====== THE RECORDS
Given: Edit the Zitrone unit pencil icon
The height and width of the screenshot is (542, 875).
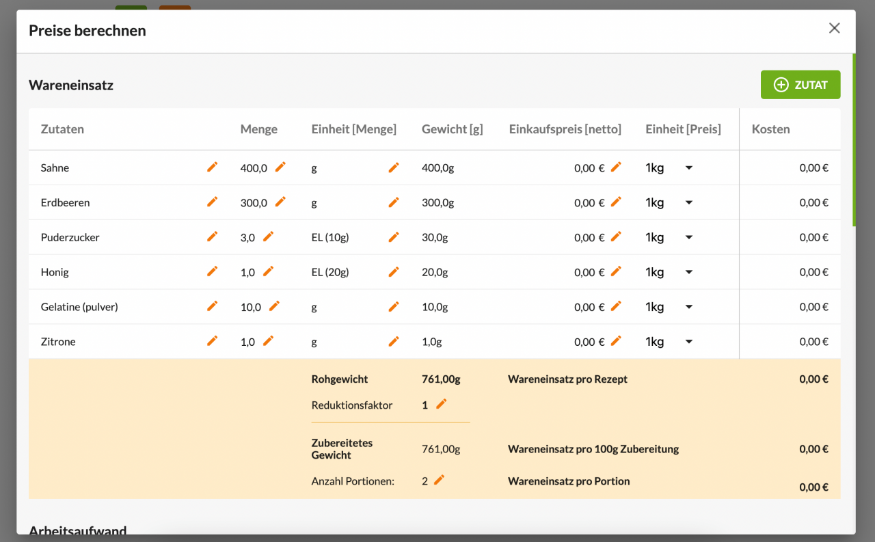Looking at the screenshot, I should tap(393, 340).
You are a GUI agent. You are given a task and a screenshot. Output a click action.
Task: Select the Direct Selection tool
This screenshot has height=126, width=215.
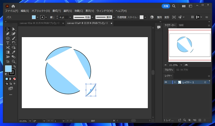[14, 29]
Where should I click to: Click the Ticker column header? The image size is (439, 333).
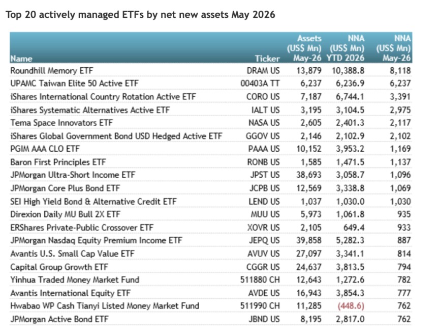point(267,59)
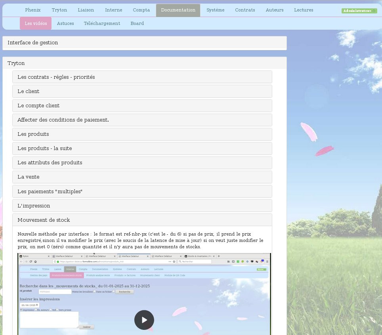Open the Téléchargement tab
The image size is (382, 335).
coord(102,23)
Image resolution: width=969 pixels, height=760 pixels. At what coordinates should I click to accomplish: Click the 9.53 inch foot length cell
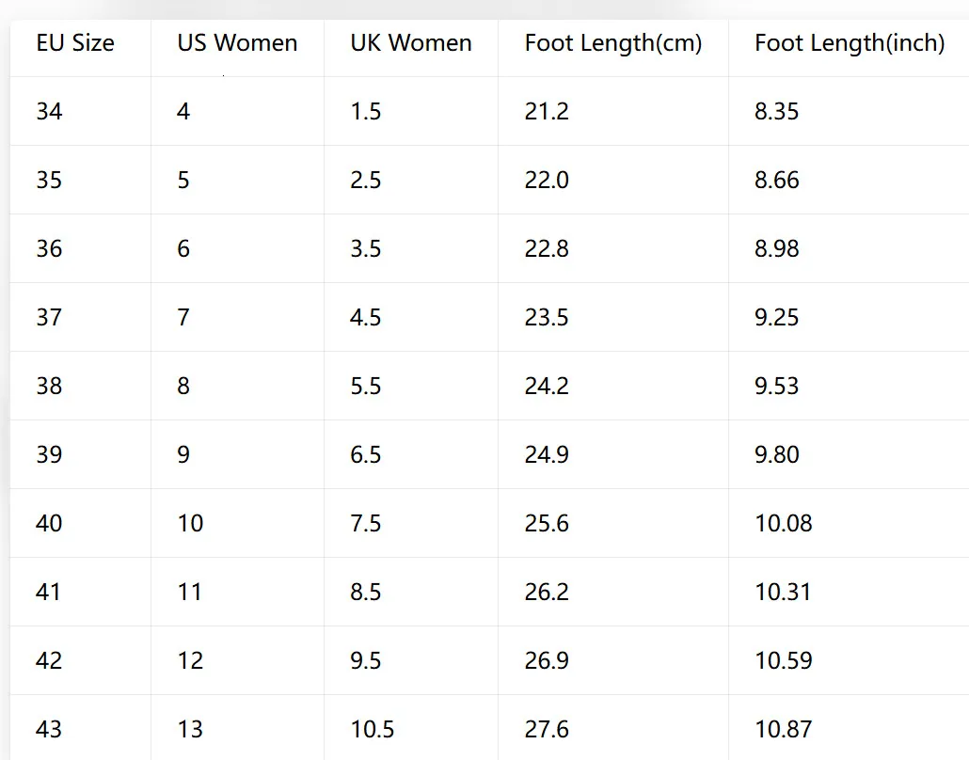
============
ASSIGNED TASK:
Give again, exactly, each line from the one that contains "You are a GUI" through the last line of the material above. Pictures do not belong in the copy.

SOLUTION TO THIS EXERCISE:
You are a GUI agent. You are given a task and a screenshot. Output a click action.
Task: Select the Direct Selection tool
This screenshot has height=126, width=215.
[14, 29]
Where should I click to: Click the Ticker column header? The image size is (439, 333).
point(267,59)
Open the Téléchargement tab
The image size is (382, 335).
coord(102,23)
Image resolution: width=969 pixels, height=760 pixels. At what coordinates should I click to accomplish: Click the 9.53 inch foot length cell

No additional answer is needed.